An infinite nonconducting plane has a uniform charge distribution of 4.69 nC/m24.69 nC/m2 and is located in the yz-plane at x = 0. A point charge of 5.01 nC is located at x = 4.33 m. At what position(s) on the x-axis is the electric potential a minimum?  m

The electric potential at a point in space due to a charge distribution is given by the integral of the electric field over the path from a reference point (usually infinity) to the point in question. The electric field due to a uniformly charged infinite plane is constant and points directly away from the plane. The electric field due to a point charge decreases with the square of the distance from the charge and points directly away from the charge.

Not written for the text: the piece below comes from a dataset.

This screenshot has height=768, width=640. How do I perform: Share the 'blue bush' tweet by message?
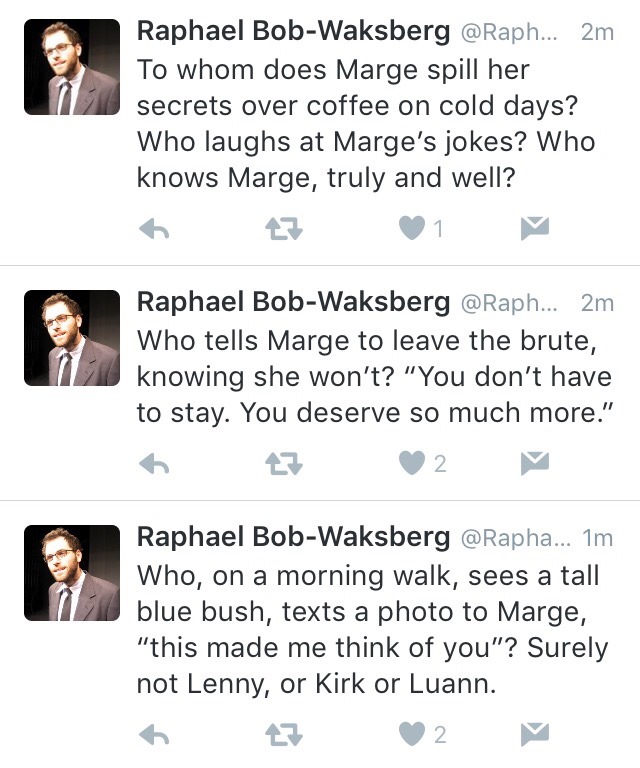pyautogui.click(x=535, y=736)
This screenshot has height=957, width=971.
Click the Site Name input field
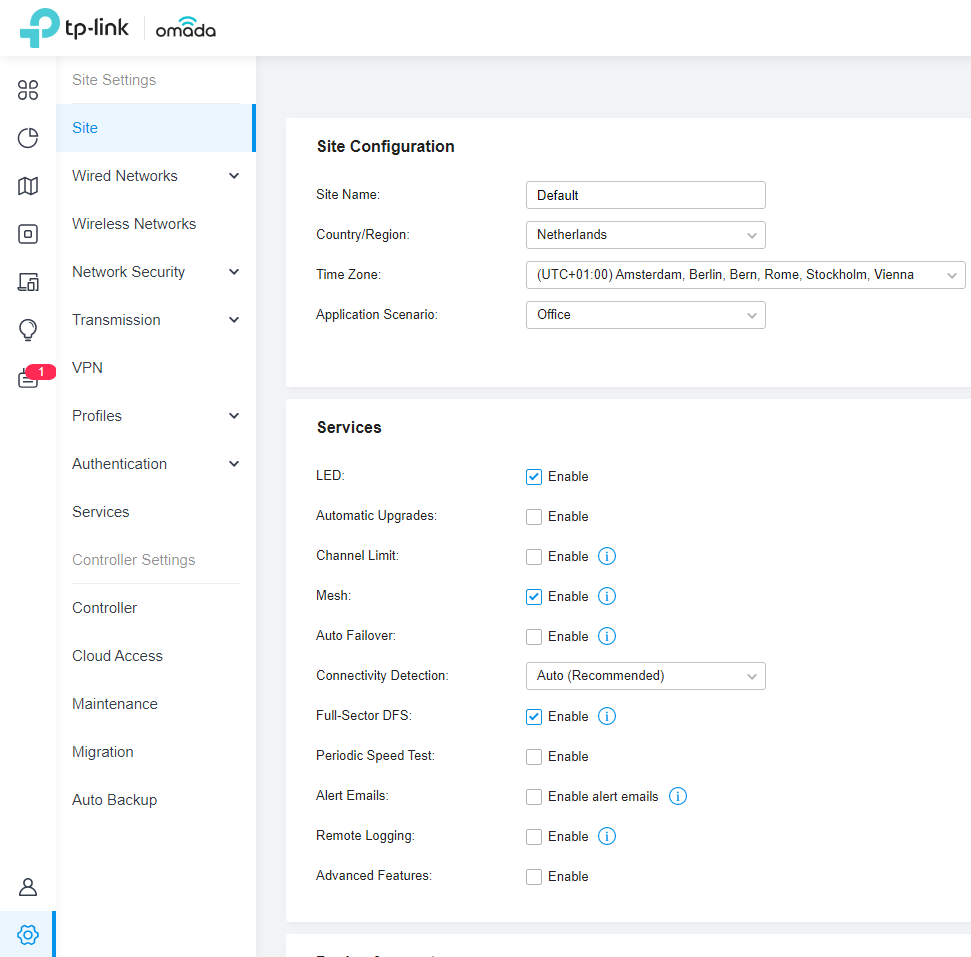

The electric potential is a minimum where the electric field is zero. This occurs where the electric fields due to the plane and the point charge cancel each other out.

The electric field due to the plane is given by E_plane = σ/2ε0, where σ is the surface charge density and ε0 is the permittivity of free space. The electric field due to the point charge is given by E_point = kQ/r^2, where k is Coulomb's constant, Q is the charge, and r is the distance from the charge.

Setting these two expressions equal to each other gives σ/2ε0 = kQ/r^2. Solving for r gives r = sqrt(kQσ/2ε0).

Substituting the given values gives r = sqrt((8.99 x 10^9 N m^2/C^2)(5.01 x 10^-9 C)(4.69 x 10^-9 C/m^2)/(2 x 8.85 x 10^-12 C^2/N m^2)) = 4.33 m.

Therefore, the electric potential is a minimum at x = 4.33 m.